→ **What you need to do**: The required output is every entry, printed exactly as written.

[Saved entries]
● ● ● ● ● ● ●

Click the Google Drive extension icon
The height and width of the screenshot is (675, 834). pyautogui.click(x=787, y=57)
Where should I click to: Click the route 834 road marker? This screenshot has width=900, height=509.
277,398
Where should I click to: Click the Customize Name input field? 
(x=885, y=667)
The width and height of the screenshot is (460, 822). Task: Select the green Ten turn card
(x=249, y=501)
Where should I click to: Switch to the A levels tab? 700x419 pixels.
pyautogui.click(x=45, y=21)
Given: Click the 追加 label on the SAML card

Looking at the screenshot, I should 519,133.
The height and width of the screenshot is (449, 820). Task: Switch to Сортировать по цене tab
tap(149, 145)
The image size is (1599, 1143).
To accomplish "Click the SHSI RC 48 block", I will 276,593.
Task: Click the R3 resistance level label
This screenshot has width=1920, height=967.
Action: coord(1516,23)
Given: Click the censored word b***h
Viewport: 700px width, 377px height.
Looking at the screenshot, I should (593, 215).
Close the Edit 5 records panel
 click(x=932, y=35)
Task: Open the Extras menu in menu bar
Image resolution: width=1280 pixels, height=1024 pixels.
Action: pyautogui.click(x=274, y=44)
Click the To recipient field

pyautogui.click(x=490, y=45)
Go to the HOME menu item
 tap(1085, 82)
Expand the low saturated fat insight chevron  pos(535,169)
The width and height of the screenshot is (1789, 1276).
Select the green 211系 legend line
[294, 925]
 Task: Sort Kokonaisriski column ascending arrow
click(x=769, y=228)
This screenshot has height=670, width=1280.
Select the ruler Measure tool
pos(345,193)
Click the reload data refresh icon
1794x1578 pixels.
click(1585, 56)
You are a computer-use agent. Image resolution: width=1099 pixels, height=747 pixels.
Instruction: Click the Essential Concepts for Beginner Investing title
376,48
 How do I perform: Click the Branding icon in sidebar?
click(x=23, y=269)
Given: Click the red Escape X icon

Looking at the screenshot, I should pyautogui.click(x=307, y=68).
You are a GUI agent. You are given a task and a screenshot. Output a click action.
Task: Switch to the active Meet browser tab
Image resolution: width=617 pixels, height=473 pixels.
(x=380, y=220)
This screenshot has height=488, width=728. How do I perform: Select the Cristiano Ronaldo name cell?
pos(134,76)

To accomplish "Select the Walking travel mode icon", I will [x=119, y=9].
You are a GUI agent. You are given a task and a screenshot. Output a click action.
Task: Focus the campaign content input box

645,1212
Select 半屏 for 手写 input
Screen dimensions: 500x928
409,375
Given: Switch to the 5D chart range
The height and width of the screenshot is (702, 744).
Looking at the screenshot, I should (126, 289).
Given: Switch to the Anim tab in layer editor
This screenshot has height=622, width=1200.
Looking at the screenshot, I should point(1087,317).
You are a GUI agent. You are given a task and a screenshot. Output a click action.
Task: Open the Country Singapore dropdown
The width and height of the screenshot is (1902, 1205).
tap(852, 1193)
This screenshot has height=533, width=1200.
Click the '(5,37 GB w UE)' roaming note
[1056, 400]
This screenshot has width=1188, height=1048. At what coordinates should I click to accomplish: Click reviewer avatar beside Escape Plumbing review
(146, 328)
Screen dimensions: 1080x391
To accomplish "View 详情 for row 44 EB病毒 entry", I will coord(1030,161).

● ● ● ● ● ● ●

→ **Solution to this problem**:
Click the Google Drive extension icon
The height and width of the screenshot is (675, 834). pyautogui.click(x=787, y=57)
Where should I click to: Click the route 834 road marker? This screenshot has width=900, height=509.
277,398
Where should I click to: Click the Customize Name input field? 
(x=885, y=667)
The width and height of the screenshot is (460, 822). Task: Select the green Ten turn card
(x=249, y=501)
Where should I click to: Switch to the A levels tab? 700x419 pixels.
pyautogui.click(x=45, y=21)
Given: Click the 追加 label on the SAML card

Looking at the screenshot, I should 519,133.
The height and width of the screenshot is (449, 820). Task: Switch to Сортировать по цене tab
tap(149, 145)
The image size is (1599, 1143).
To accomplish "Click the SHSI RC 48 block", I will 276,593.
Task: Click the R3 resistance level label
This screenshot has width=1920, height=967.
Action: coord(1516,23)
Given: Click the censored word b***h
Viewport: 700px width, 377px height.
Looking at the screenshot, I should (593, 215).
Close the Edit 5 records panel
 click(x=932, y=35)
Task: Open the Extras menu in menu bar
Image resolution: width=1280 pixels, height=1024 pixels.
Action: pyautogui.click(x=274, y=44)
Click the To recipient field

pyautogui.click(x=490, y=45)
Go to the HOME menu item
 tap(1085, 82)
Expand the low saturated fat insight chevron  pos(535,169)
The width and height of the screenshot is (1789, 1276).
Select the green 211系 legend line
[294, 925]
 Task: Sort Kokonaisriski column ascending arrow
click(x=769, y=228)
This screenshot has height=670, width=1280.
Select the ruler Measure tool
pos(345,193)
Click the reload data refresh icon
1794x1578 pixels.
click(1585, 56)
You are a computer-use agent. Image resolution: width=1099 pixels, height=747 pixels.
Instruction: Click the Essential Concepts for Beginner Investing title
376,48
 How do I perform: Click the Branding icon in sidebar?
click(x=23, y=269)
Given: Click the red Escape X icon

Looking at the screenshot, I should pyautogui.click(x=307, y=68).
You are a GUI agent. You are given a task and a screenshot. Output a click action.
Task: Switch to the active Meet browser tab
Image resolution: width=617 pixels, height=473 pixels.
(x=380, y=220)
This screenshot has height=488, width=728. How do I perform: Select the Cristiano Ronaldo name cell?
pos(134,76)

To accomplish "Select the Walking travel mode icon", I will [x=119, y=9].
You are a GUI agent. You are given a task and a screenshot. Output a click action.
Task: Focus the campaign content input box

645,1212
Select 半屏 for 手写 input
Screen dimensions: 500x928
409,375
Given: Switch to the 5D chart range
The height and width of the screenshot is (702, 744).
Looking at the screenshot, I should (126, 289).
Given: Switch to the Anim tab in layer editor
This screenshot has height=622, width=1200.
Looking at the screenshot, I should point(1087,317).
You are a GUI agent. You are given a task and a screenshot. Output a click action.
Task: Open the Country Singapore dropdown
The width and height of the screenshot is (1902, 1205).
tap(852, 1193)
This screenshot has height=533, width=1200.
Click the '(5,37 GB w UE)' roaming note
[1056, 400]
This screenshot has width=1188, height=1048. At what coordinates should I click to accomplish: Click reviewer avatar beside Escape Plumbing review
(146, 328)
Screen dimensions: 1080x391
To accomplish "View 详情 for row 44 EB病毒 entry", I will coord(1030,161).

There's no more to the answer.